前回のお話のつづきです。まだの方はぜひこちらから↓

さて餃子パーティーは大いに盛り上がって終了しました。誰よりも食べたくせに私はずっとがっかりしていました。

この話で何が言いたいかというと、

① 私は頭の中で、「これぞ中国4000年の味の秘密」というような、山の中の仙人が持つ宝物ようなレシピを「勝手に」期待したのでした。つまり完全に一方的な思い込みでチョウさんの美味しい餃子ををジャッジして拗ねていたという。若かったし、まだまだ浅かったのです。

② 25年前、黒竜江省というあまり裕福な地域でもなく、またお金持ちでもなかったチョウさんは、本人曰く拾った鉛筆とNHKラジオで日本語を勉強し、助産婦をして一生懸命にお金を貯め、30過ぎてようやく日本に来れたのでした。彼女にとって餃子はただの日常的ご馳走で、手早く合理的に、皆んなが美味しいと言ってくれるレシピこそが至上のレシピだったのです。

中国4000年のレシピ?そんなの経済的に豊かな日本人大学生の、ヒマに任せた理想でした。彼女はアルバイトに日本語に、ゼミのレポートもある。故郷では日本からのちょっとしたお土産を、目を輝かせて待ってる友人や親戚がいる。
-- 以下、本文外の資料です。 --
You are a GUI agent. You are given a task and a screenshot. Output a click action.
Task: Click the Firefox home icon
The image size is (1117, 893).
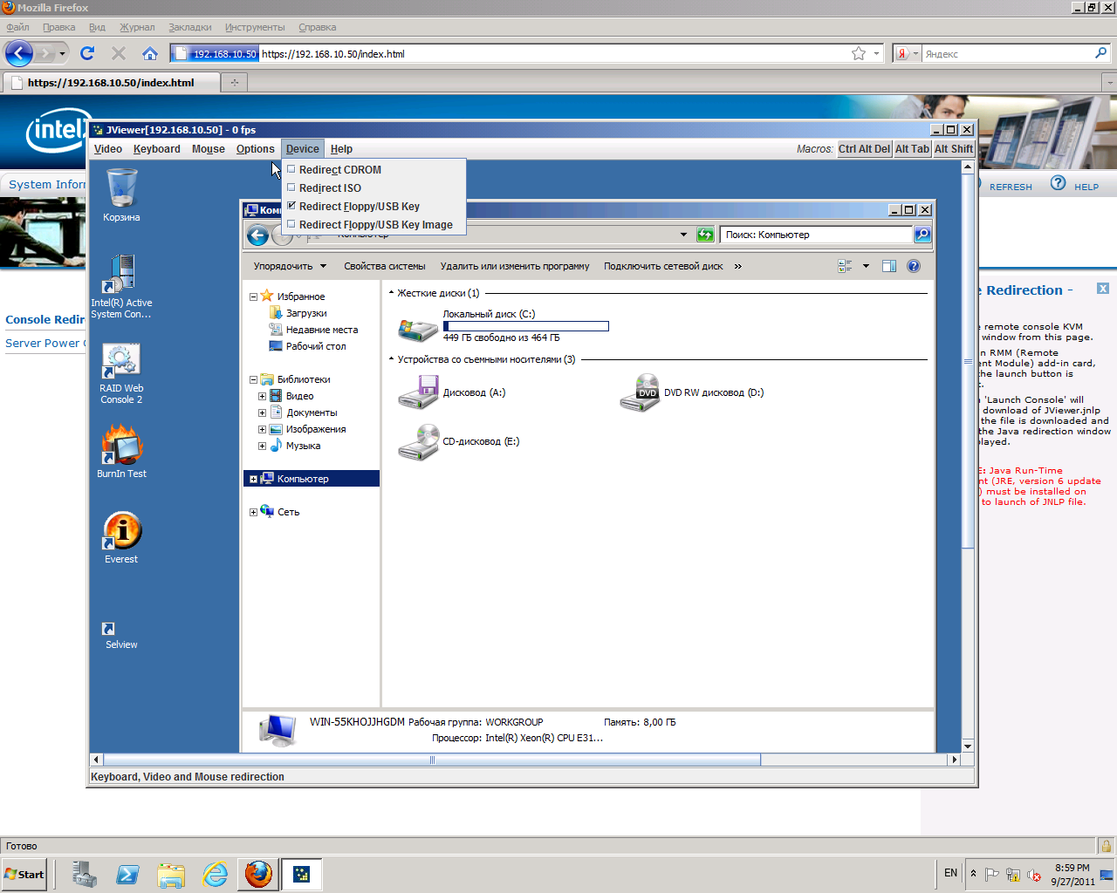point(150,53)

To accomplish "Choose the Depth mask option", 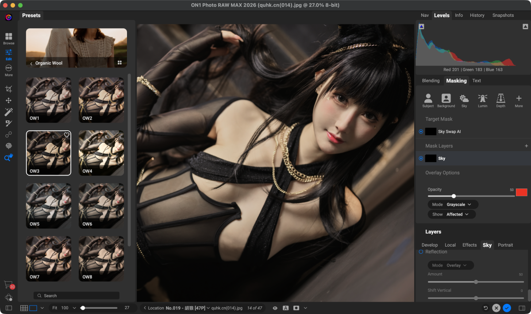I will point(500,100).
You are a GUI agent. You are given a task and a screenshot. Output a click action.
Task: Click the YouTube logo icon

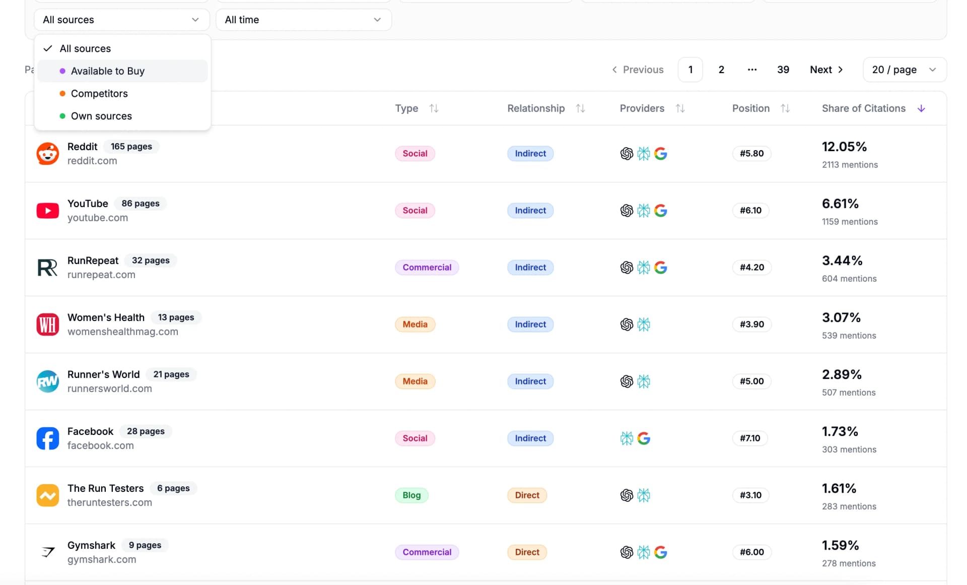pos(47,211)
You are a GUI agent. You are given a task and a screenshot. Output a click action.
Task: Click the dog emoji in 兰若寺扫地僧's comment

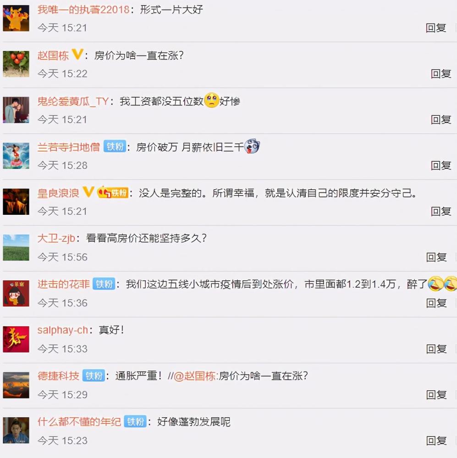252,146
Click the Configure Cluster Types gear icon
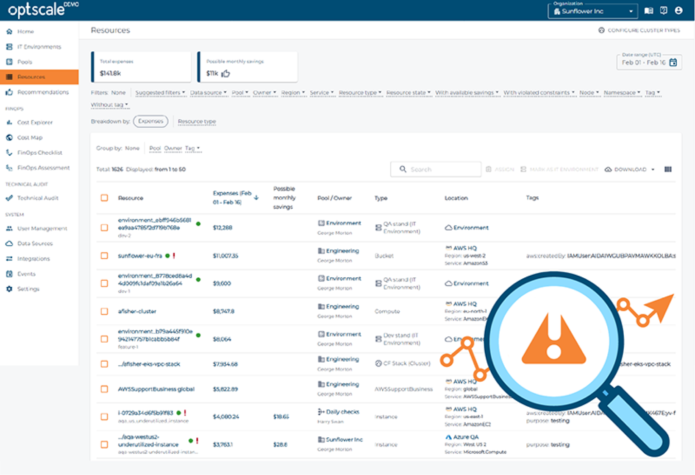The height and width of the screenshot is (475, 695). click(x=601, y=30)
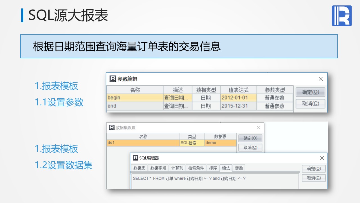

(その頃日本はチョウさんの周りでは憧れの国だった)彼女は、とても忙しいのです。

私はこの経験から、私の考えていた国際交流って、「経済的に裕福な欧米人との文化交流」を指していたのだと気が付かされました。本当の国際交流は、もっと生臭く、自分を問われる作業でした。

その後、幸運にも交換留学生として大学からアメリカに派遣される機会があったのですが、そこでは東南アジアからの移民の必死さを再度目の当たりににすることになります。
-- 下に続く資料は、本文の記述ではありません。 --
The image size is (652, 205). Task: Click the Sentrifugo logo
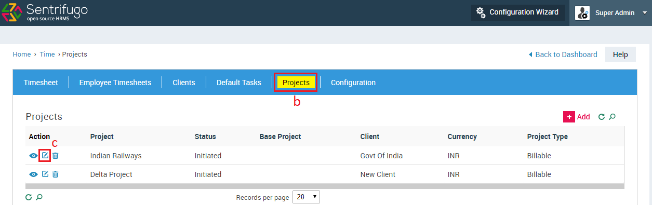pyautogui.click(x=44, y=12)
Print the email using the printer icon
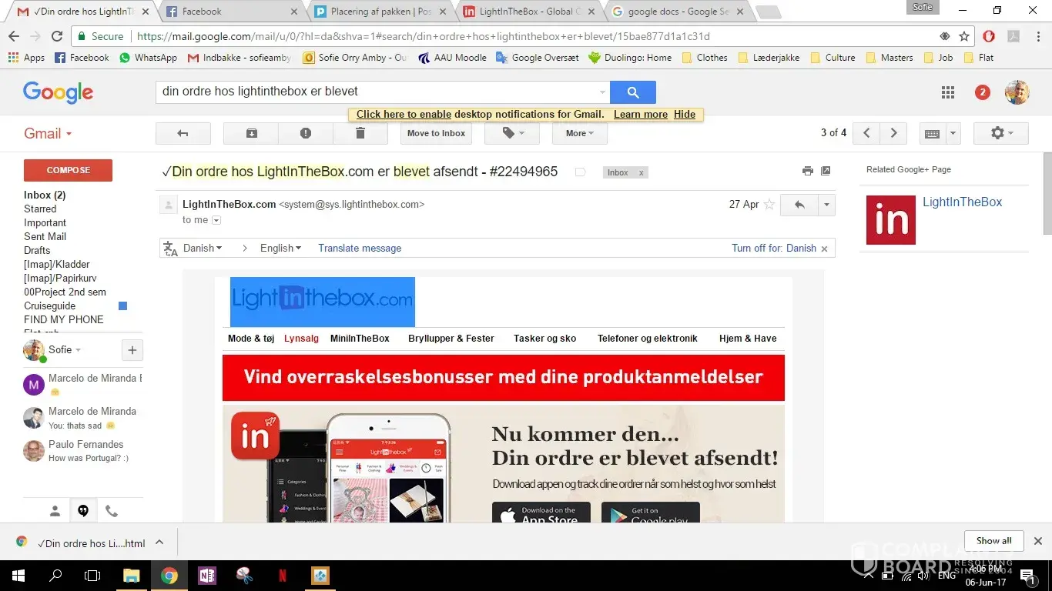Viewport: 1052px width, 591px height. pos(807,171)
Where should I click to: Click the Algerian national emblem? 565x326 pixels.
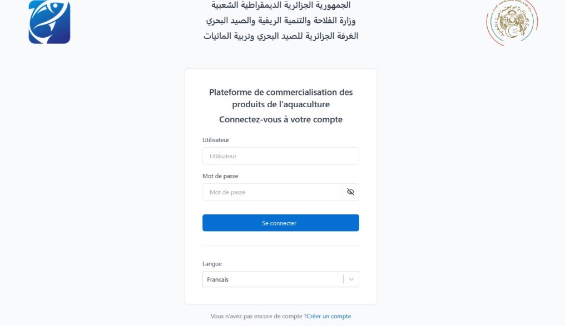(512, 22)
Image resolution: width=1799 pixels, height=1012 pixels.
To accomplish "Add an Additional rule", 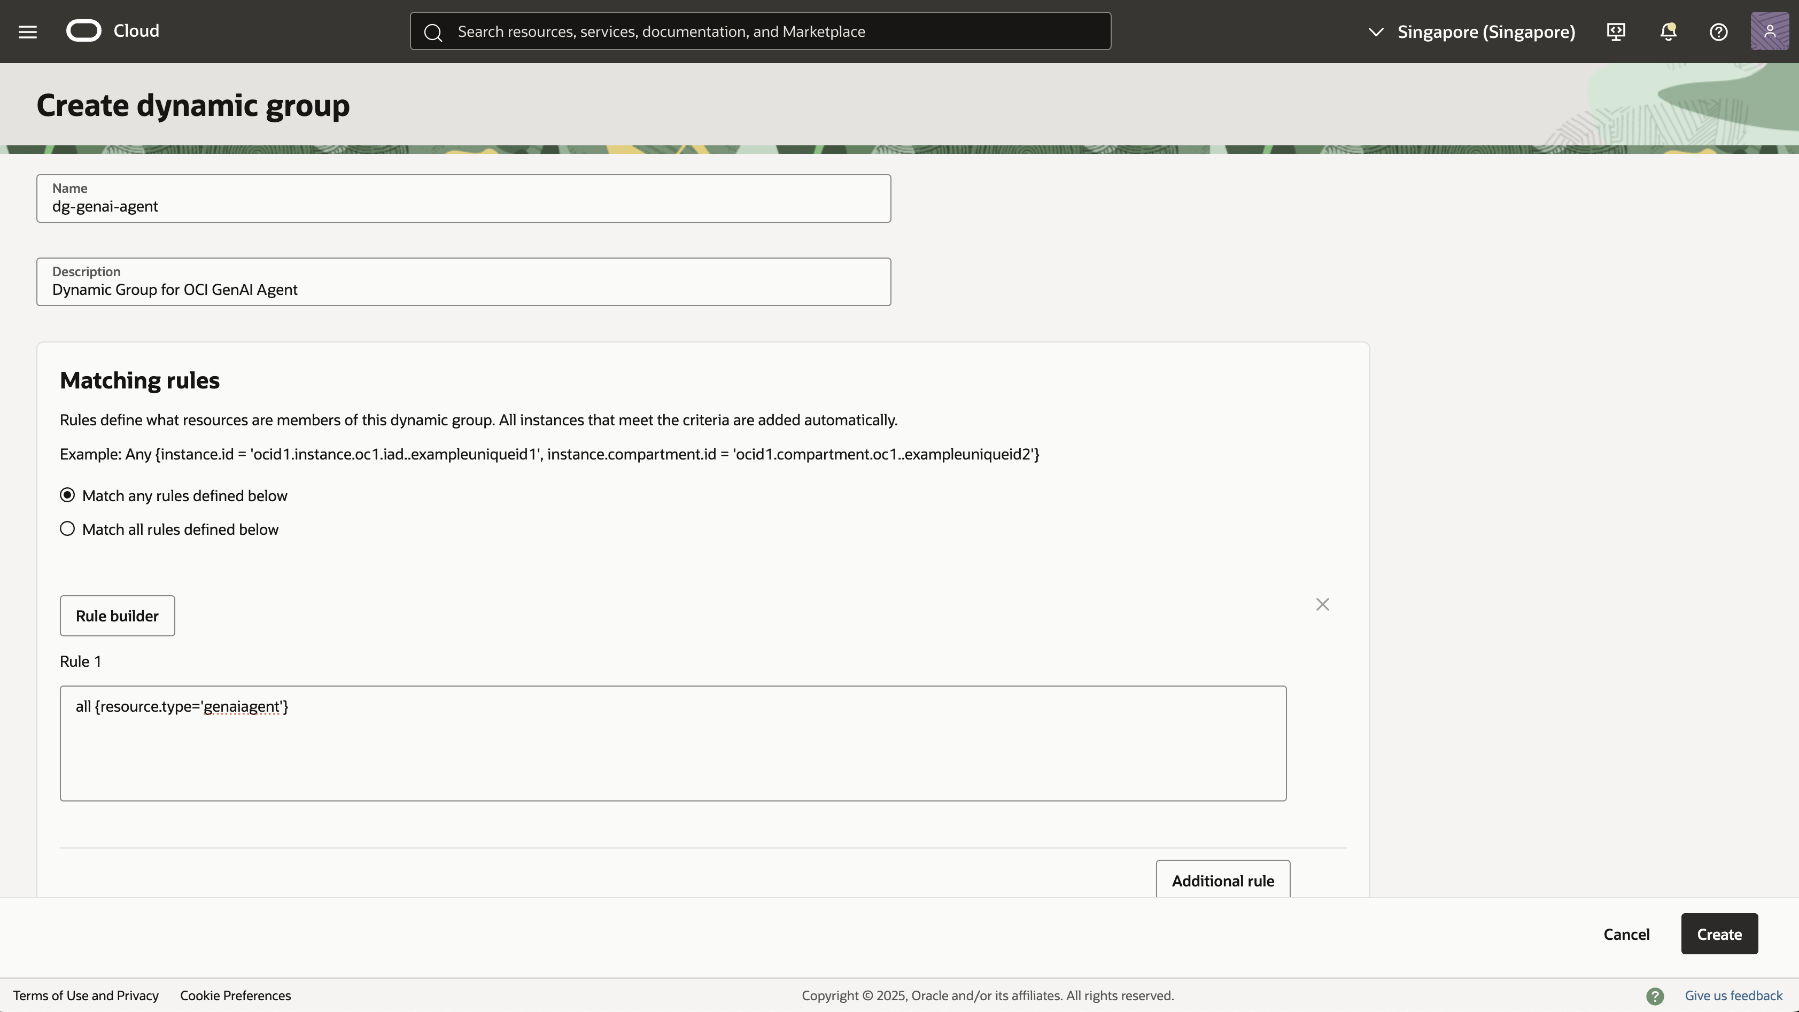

ギリギリの生活。祖国を捨てアメリカに賭けた意気込み。大学からの派遣生で一切の金銭的負担を免除された、そもそも豊かそうな日本人の私は、彼らの目にどう映ったでしょう。

ある時ラオスの学生が目を輝かせてトヨタ自動車のことを聞いてきた時、彼の祖国の場所も首都もよく知らなかった私に対し、彼は文字通り目を伏せて失望していました。
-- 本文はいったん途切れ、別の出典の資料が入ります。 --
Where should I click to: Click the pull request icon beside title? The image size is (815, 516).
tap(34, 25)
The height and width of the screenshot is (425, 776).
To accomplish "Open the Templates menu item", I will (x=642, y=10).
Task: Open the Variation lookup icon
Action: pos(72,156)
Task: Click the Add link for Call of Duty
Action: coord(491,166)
自分が彼にとっての初めての日本人になるのかと、大いに反省したのでした。お茶する前になぜ、ラオスのことや日本とのつながりを調べなかったのか?言い訳になりますが、当時はスマホなどなく、Eメールも出たてだったので、調べるには図書館に行くしかなかったのです。

というわけで、私にとって国際交流は、常に己の知識の浅さを謙虚に受け入れ、相手の価値観を通して己の無知を埋めてゆく、そんな作業です。

そして、それが私という人間の深みを増してくれたのは間違いありません。外国の方との交流には、いつも何かしら学びがあります。

ここまでお読みいただき、誠に有難うございました。